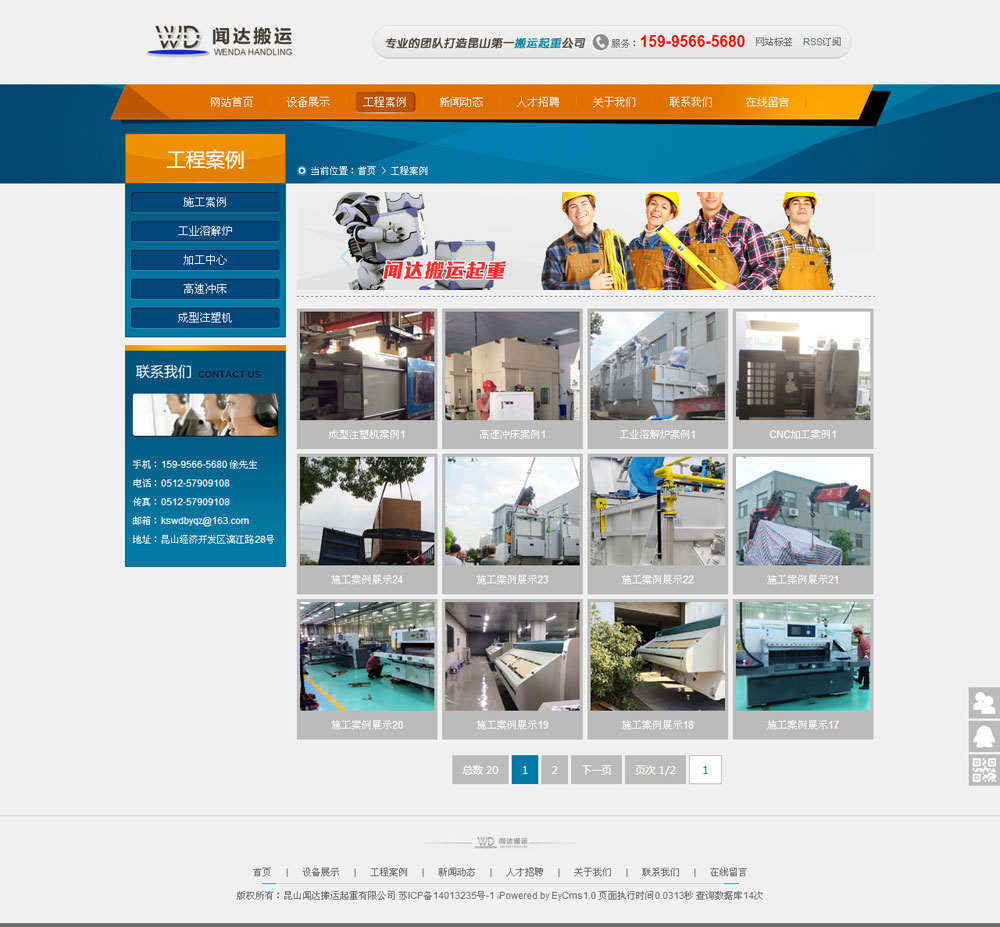1000x927 pixels.
Task: Click the page number jump input box
Action: click(705, 770)
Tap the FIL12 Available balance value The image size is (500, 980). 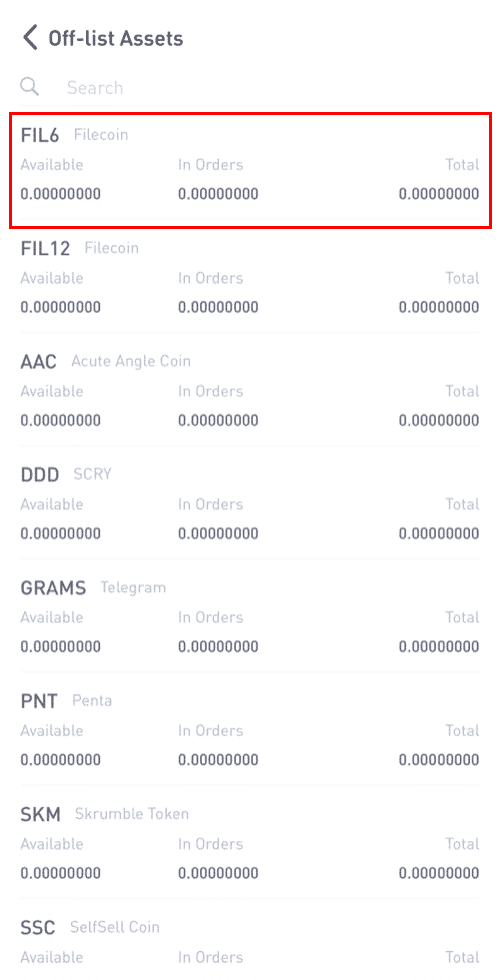point(61,307)
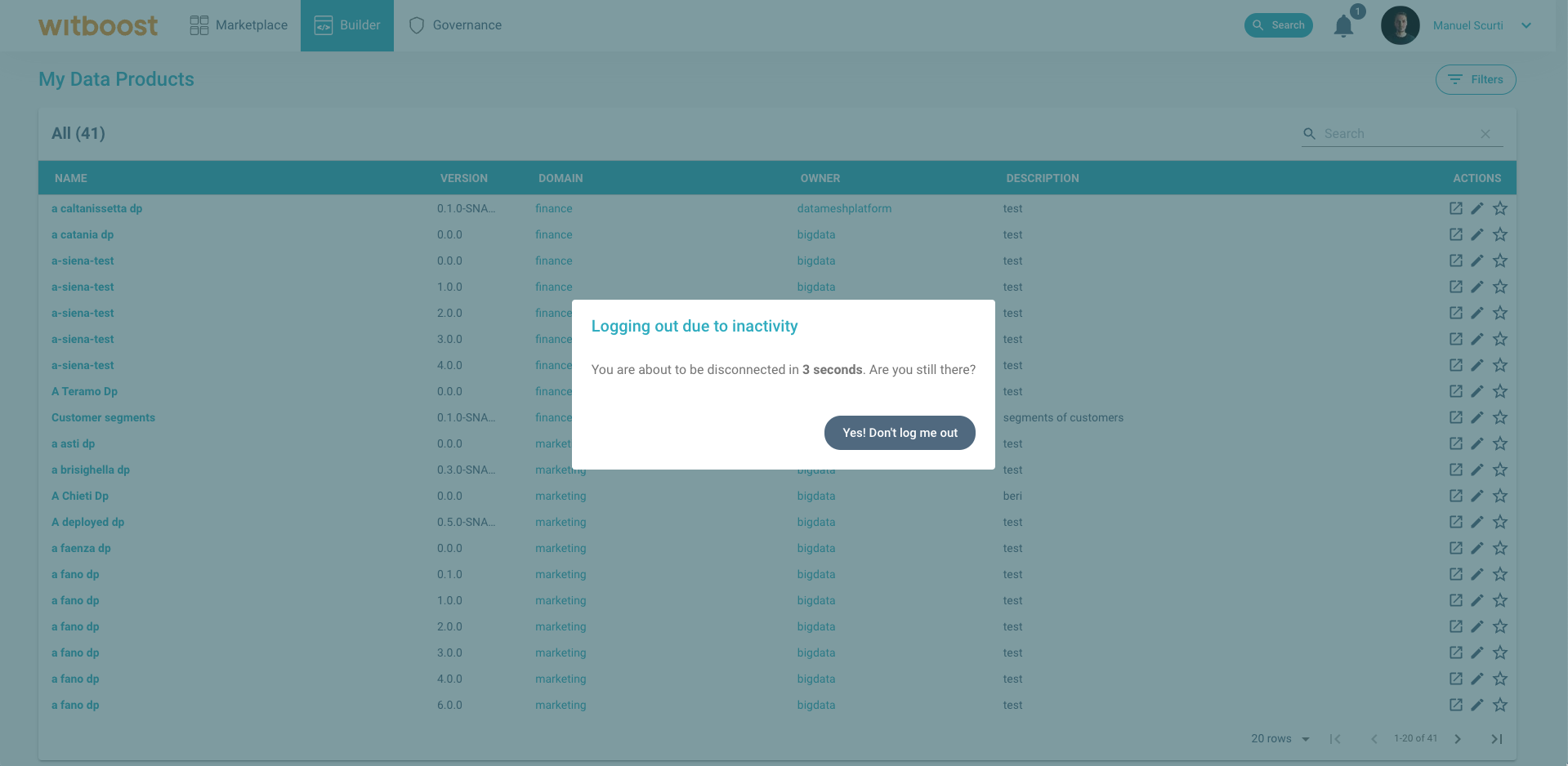Edit the 'a catania dp' data product
The width and height of the screenshot is (1568, 766).
coord(1477,234)
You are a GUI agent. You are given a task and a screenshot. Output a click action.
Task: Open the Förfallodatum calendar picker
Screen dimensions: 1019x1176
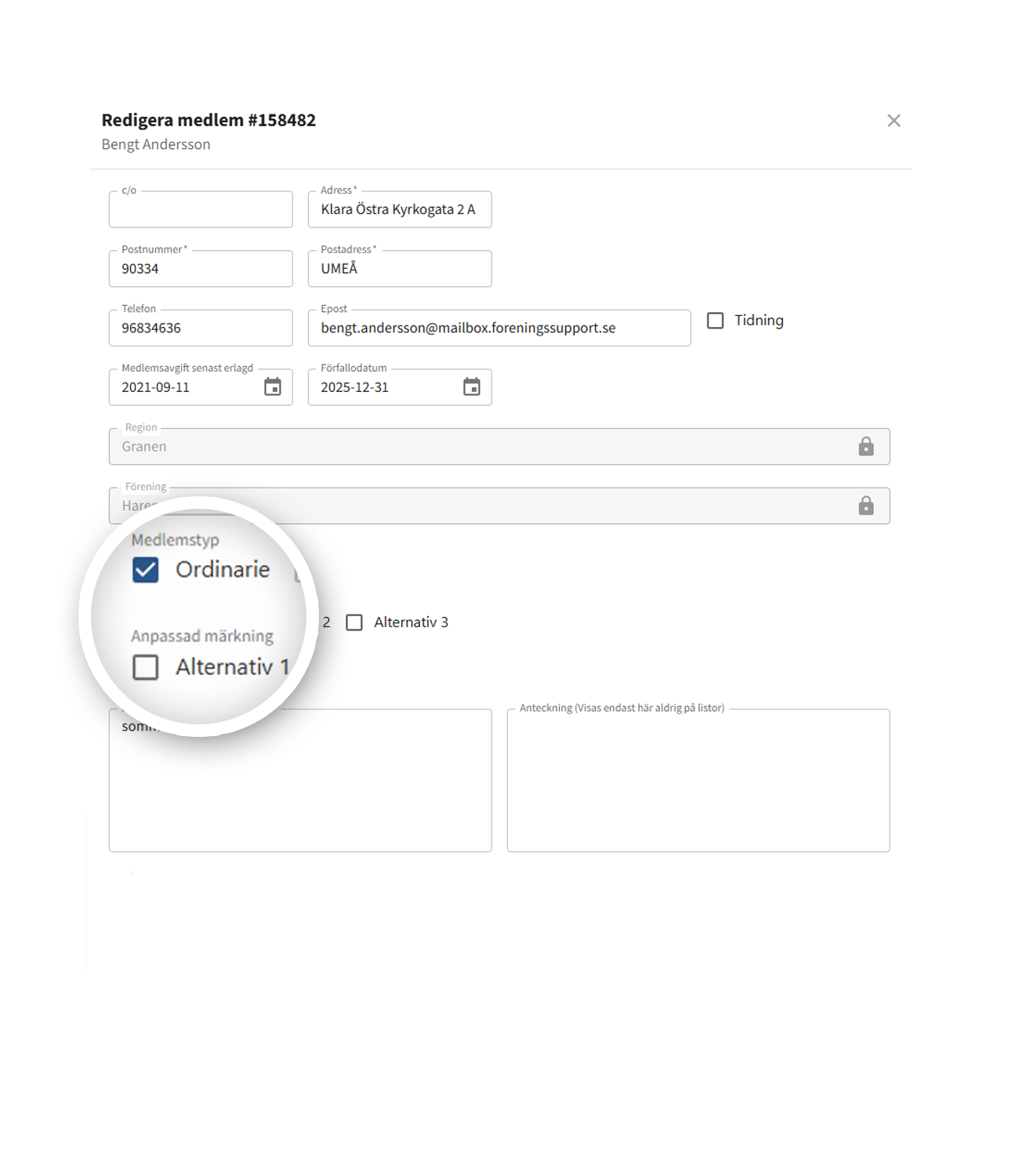472,387
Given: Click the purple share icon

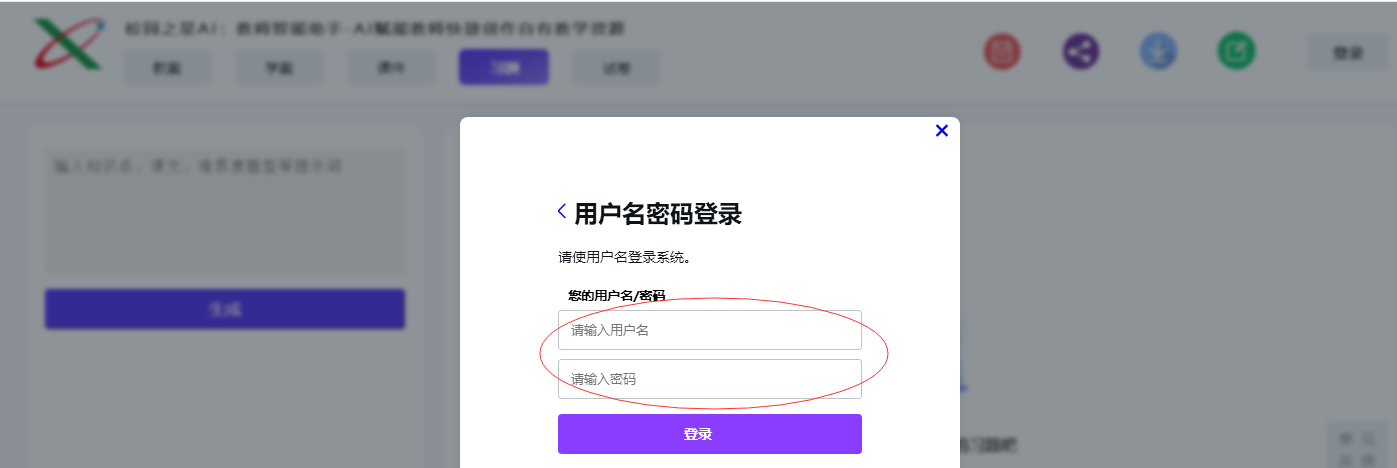Looking at the screenshot, I should [x=1080, y=52].
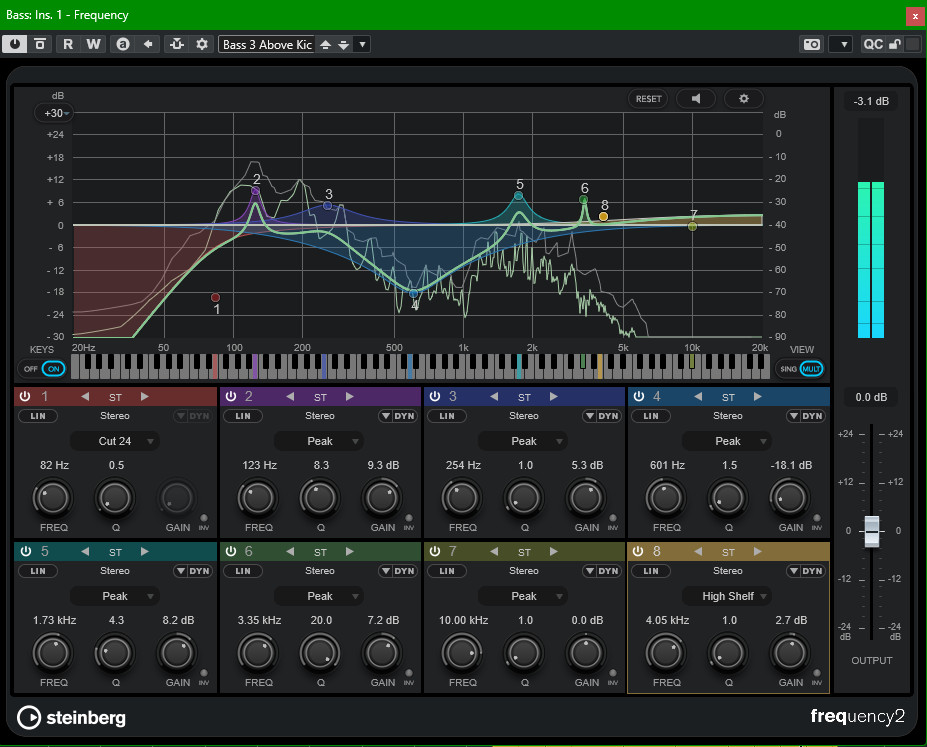The image size is (927, 747).
Task: Click the band 4 node on the EQ curve
Action: 414,293
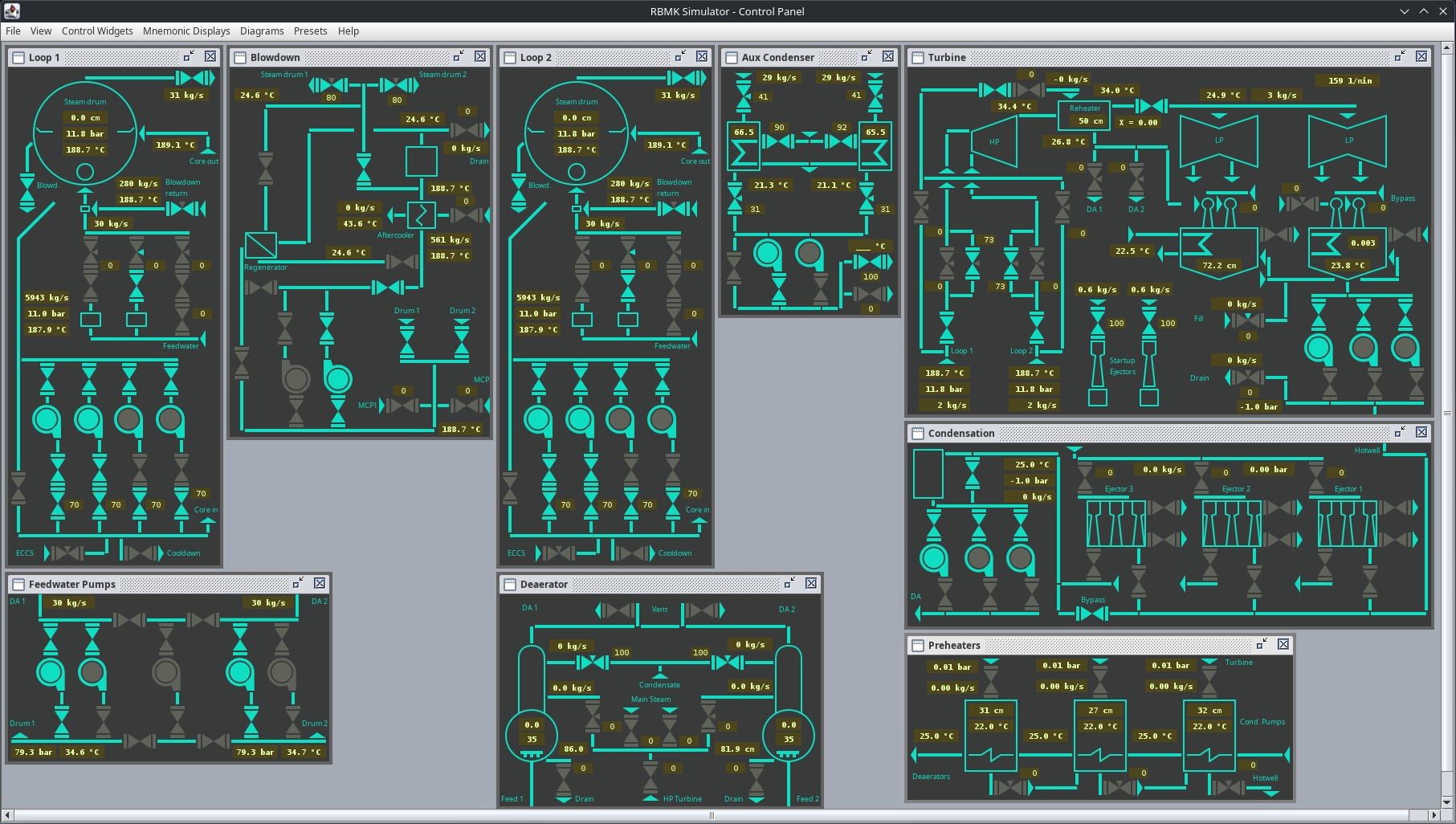Toggle the leftmost circulation pump in Loop 1
Viewport: 1456px width, 824px height.
47,419
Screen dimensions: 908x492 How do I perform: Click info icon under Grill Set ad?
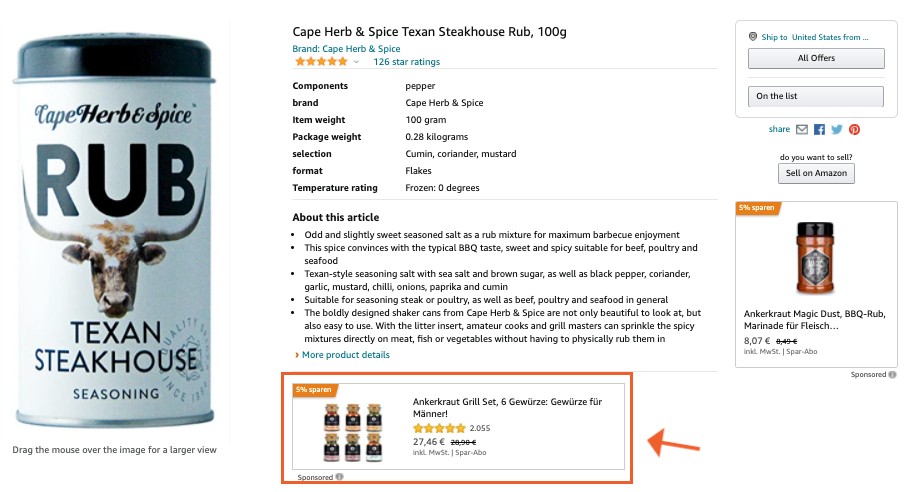339,477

####

Can you copy the records word for word, starting at the line that contains "Given: Click the purple share icon" and stopping after the last line of the records, with the pictures left out?

Given: Click the purple share icon

Looking at the screenshot, I should [x=1080, y=52].
The image size is (927, 747).
Task: Click the band 4 node on the EQ curve
Action: 414,293
Toggle the leftmost circulation pump in Loop 1
Viewport: 1456px width, 824px height.
47,419
Screen dimensions: 908x492 How do I perform: Click info icon under Grill Set ad?
339,477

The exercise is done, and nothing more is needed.